§ **WHAT IS BEING ASKED**
In the entries below, the lines from the one with "READ MORE (192, 166)" through the one with "Waarnemingen zoeken (151, 1537)" are to be copied exactly; both ends count.

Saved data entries
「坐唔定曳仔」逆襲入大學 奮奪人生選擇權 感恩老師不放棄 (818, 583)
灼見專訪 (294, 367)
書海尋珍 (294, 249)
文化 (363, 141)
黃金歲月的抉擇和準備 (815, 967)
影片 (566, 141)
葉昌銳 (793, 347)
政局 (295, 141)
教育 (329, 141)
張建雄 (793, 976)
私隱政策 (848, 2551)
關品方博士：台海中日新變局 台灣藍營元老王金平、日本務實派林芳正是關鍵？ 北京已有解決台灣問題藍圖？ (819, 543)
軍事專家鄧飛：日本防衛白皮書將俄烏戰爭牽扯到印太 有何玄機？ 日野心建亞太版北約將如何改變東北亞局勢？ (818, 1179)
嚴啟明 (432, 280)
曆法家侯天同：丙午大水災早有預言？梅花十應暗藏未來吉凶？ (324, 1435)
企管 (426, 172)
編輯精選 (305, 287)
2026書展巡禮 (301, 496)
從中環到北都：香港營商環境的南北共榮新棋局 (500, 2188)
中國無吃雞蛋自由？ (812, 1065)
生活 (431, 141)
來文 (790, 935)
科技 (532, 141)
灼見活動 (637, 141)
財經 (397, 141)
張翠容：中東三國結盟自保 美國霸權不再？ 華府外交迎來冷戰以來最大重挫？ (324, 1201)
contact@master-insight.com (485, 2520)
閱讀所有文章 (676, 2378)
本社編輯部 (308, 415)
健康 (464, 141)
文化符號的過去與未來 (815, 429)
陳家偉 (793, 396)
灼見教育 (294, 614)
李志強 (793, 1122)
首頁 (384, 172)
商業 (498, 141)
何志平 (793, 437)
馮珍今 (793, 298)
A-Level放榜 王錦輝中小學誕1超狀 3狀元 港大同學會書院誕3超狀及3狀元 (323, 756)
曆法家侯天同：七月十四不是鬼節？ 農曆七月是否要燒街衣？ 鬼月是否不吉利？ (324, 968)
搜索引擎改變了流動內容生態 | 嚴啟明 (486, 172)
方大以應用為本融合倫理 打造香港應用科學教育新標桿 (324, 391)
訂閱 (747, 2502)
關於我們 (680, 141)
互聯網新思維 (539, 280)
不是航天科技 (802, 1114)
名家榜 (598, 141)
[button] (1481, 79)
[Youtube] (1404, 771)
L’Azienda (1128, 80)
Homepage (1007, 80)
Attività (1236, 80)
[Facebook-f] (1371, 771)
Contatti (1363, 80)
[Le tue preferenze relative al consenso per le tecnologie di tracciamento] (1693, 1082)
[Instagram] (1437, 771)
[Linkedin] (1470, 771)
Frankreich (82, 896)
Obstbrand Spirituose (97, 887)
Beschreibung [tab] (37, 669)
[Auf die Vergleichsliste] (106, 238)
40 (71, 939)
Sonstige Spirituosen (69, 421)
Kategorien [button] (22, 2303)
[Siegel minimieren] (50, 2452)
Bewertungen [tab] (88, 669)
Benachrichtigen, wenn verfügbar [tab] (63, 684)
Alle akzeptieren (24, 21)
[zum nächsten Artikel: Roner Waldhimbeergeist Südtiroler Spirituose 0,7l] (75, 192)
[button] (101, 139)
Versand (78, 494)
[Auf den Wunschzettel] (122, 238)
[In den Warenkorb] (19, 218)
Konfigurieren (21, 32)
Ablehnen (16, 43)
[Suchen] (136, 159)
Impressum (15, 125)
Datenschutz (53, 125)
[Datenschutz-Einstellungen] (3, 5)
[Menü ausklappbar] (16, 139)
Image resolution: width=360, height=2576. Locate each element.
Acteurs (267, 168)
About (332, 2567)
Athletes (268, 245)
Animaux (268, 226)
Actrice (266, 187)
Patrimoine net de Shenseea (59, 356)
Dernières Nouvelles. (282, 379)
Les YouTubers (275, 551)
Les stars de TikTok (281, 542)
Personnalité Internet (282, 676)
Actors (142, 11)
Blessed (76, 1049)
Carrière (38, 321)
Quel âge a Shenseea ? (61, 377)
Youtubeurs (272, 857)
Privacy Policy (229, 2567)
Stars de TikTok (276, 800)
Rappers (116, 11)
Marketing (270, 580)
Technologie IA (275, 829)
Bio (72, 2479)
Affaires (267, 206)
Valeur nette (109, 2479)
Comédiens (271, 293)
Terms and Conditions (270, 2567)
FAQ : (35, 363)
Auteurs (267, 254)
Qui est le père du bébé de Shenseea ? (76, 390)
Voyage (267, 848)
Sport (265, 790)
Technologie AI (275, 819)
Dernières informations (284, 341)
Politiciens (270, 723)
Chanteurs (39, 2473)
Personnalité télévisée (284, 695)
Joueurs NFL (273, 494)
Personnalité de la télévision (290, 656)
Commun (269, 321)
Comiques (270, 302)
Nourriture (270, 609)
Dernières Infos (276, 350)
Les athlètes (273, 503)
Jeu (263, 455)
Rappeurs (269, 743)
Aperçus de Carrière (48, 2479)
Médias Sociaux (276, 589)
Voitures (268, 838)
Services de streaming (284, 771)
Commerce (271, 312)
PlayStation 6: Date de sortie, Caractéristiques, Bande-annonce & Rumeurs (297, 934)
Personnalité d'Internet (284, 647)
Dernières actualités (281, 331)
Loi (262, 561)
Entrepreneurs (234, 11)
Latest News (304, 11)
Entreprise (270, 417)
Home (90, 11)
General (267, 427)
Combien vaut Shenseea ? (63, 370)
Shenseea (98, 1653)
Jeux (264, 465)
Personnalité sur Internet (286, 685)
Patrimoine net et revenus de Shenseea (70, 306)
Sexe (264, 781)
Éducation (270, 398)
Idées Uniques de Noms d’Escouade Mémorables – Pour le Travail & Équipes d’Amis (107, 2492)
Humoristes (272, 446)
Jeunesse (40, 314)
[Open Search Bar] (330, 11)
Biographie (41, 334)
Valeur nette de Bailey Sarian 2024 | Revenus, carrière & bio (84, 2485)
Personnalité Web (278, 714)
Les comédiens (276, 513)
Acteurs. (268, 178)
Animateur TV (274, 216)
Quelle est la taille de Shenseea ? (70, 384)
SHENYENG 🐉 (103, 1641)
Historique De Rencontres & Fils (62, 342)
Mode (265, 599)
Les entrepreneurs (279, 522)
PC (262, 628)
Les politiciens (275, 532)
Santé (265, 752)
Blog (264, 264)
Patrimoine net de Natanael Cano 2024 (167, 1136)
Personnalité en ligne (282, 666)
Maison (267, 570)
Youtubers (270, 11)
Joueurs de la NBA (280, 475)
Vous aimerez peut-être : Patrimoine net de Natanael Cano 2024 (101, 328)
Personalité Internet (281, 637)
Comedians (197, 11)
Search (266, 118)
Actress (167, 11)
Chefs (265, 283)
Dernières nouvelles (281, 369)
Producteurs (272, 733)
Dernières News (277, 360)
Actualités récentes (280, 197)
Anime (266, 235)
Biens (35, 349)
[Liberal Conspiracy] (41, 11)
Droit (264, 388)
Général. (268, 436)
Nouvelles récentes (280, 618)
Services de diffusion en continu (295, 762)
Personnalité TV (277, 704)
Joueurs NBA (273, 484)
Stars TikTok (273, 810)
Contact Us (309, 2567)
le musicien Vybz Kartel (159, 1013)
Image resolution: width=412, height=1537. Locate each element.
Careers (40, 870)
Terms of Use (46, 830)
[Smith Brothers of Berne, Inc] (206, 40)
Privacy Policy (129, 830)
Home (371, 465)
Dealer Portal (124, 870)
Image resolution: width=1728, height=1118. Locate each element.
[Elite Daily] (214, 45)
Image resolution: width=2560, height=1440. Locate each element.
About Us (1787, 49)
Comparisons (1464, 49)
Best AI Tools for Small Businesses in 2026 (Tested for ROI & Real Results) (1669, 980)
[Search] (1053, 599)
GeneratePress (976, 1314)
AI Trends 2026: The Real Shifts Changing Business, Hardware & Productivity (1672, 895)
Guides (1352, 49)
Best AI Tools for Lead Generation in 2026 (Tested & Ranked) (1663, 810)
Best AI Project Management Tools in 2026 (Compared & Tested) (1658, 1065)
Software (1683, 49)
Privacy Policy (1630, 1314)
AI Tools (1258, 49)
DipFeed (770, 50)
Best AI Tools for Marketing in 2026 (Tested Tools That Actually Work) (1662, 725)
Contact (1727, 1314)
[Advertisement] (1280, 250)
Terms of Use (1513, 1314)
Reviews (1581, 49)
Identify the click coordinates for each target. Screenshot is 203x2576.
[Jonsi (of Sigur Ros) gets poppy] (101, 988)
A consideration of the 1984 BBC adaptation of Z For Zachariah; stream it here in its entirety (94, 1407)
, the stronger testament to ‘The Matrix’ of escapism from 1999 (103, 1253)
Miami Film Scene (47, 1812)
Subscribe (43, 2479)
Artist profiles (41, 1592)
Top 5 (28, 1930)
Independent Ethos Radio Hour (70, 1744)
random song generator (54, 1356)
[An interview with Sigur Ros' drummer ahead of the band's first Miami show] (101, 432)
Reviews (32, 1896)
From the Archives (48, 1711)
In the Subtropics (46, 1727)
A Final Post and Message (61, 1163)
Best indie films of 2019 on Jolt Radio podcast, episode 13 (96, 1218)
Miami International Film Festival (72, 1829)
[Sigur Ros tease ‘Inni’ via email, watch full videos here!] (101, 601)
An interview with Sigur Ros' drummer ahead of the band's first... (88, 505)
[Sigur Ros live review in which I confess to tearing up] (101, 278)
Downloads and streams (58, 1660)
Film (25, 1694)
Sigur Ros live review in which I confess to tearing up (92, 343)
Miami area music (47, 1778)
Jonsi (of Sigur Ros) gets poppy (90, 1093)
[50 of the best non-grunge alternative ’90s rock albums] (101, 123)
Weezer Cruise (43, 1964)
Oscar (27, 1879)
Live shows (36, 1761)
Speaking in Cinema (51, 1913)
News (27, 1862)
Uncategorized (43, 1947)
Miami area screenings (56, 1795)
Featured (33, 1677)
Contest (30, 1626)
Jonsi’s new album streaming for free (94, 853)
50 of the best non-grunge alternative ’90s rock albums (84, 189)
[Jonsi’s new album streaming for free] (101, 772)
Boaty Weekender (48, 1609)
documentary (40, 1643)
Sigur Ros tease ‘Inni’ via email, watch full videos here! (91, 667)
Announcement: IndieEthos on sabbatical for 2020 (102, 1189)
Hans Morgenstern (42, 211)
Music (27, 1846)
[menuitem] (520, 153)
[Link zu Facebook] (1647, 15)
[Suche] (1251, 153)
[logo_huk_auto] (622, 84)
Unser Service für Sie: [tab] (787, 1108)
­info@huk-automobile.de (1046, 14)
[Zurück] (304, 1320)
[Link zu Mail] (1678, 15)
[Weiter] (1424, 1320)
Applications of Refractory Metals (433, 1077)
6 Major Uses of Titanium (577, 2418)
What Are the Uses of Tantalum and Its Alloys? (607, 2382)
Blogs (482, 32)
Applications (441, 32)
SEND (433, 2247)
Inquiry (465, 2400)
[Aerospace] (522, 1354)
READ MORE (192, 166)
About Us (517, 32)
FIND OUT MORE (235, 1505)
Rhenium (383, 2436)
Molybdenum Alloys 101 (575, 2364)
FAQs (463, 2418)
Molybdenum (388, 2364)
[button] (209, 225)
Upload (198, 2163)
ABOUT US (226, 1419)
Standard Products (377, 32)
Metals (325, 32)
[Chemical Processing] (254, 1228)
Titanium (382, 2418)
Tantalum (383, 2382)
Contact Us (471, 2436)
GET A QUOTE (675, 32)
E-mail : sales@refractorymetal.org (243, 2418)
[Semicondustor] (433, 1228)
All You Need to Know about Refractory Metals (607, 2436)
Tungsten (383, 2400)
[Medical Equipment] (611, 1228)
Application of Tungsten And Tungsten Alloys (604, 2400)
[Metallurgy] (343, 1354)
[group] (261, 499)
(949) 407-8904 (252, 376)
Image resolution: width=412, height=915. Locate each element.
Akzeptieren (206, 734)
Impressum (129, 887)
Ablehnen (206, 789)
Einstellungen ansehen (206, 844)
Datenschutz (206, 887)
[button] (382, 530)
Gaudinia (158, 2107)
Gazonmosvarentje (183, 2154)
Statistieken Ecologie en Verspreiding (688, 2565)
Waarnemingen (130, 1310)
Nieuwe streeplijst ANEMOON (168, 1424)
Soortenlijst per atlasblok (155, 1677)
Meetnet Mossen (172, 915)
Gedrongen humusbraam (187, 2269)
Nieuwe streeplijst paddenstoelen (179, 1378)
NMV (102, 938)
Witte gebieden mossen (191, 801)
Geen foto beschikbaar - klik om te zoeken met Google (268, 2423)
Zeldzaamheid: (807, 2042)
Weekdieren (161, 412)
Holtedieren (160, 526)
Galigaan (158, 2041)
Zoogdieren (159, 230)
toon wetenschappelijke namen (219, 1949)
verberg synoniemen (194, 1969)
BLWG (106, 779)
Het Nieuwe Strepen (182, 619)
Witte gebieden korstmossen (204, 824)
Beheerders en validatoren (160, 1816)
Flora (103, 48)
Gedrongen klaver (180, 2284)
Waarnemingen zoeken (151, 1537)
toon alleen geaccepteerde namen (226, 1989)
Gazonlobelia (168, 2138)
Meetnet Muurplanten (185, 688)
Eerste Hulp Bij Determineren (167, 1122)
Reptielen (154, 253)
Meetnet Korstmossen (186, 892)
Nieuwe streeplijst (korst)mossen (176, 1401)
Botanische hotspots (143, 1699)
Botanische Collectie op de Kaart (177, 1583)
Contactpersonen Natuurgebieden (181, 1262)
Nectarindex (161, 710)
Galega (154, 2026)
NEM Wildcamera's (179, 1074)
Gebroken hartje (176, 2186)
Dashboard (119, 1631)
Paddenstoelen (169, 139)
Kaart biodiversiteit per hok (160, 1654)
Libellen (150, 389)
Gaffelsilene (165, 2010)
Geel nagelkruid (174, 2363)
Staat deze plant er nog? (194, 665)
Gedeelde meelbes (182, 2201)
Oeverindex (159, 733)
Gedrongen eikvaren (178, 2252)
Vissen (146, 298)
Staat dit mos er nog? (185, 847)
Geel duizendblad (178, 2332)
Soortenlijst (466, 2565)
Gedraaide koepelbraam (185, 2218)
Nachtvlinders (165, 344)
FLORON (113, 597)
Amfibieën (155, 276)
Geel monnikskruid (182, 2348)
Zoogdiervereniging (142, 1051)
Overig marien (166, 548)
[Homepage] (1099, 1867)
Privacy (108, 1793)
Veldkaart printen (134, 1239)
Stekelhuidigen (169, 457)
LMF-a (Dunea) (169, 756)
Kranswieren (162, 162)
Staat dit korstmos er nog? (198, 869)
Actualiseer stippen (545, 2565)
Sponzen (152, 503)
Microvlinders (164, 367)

§ **OUTPUT FOR THIS EXERCISE**
READ MORE (192, 166)
About Us (517, 32)
FIND OUT MORE (235, 1505)
Rhenium (383, 2436)
Molybdenum Alloys 101 (575, 2364)
FAQs (463, 2418)
Molybdenum (388, 2364)
[button] (209, 225)
Upload (198, 2163)
ABOUT US (226, 1419)
Standard Products (377, 32)
Metals (325, 32)
[Chemical Processing] (254, 1228)
Titanium (382, 2418)
Tantalum (383, 2382)
Contact Us (471, 2436)
GET A QUOTE (675, 32)
E-mail : sales@refractorymetal.org (243, 2418)
[Semicondustor] (433, 1228)
All You Need to Know about Refractory Metals (607, 2436)
Tungsten (383, 2400)
[Medical Equipment] (611, 1228)
Application of Tungsten And Tungsten Alloys (604, 2400)
[Metallurgy] (343, 1354)
[group] (261, 499)
(949) 407-8904 (252, 376)
Image resolution: width=412, height=915. Locate each element.
Akzeptieren (206, 734)
Impressum (129, 887)
Ablehnen (206, 789)
Einstellungen ansehen (206, 844)
Datenschutz (206, 887)
[button] (382, 530)
Gaudinia (158, 2107)
Gazonmosvarentje (183, 2154)
Statistieken Ecologie en Verspreiding (688, 2565)
Waarnemingen (130, 1310)
Nieuwe streeplijst ANEMOON (168, 1424)
Soortenlijst per atlasblok (155, 1677)
Meetnet Mossen (172, 915)
Gedrongen humusbraam (187, 2269)
Nieuwe streeplijst paddenstoelen (179, 1378)
NMV (102, 938)
Witte gebieden mossen (191, 801)
Geen foto beschikbaar - klik om te zoeken met Google (268, 2423)
Zeldzaamheid: (807, 2042)
Weekdieren (161, 412)
Holtedieren (160, 526)
Galigaan (158, 2041)
Zoogdieren (159, 230)
toon wetenschappelijke namen (219, 1949)
verberg synoniemen (194, 1969)
BLWG (106, 779)
Het Nieuwe Strepen (182, 619)
Witte gebieden korstmossen (204, 824)
Beheerders en validatoren (160, 1816)
Flora (103, 48)
Gedrongen klaver (180, 2284)
Waarnemingen zoeken (151, 1537)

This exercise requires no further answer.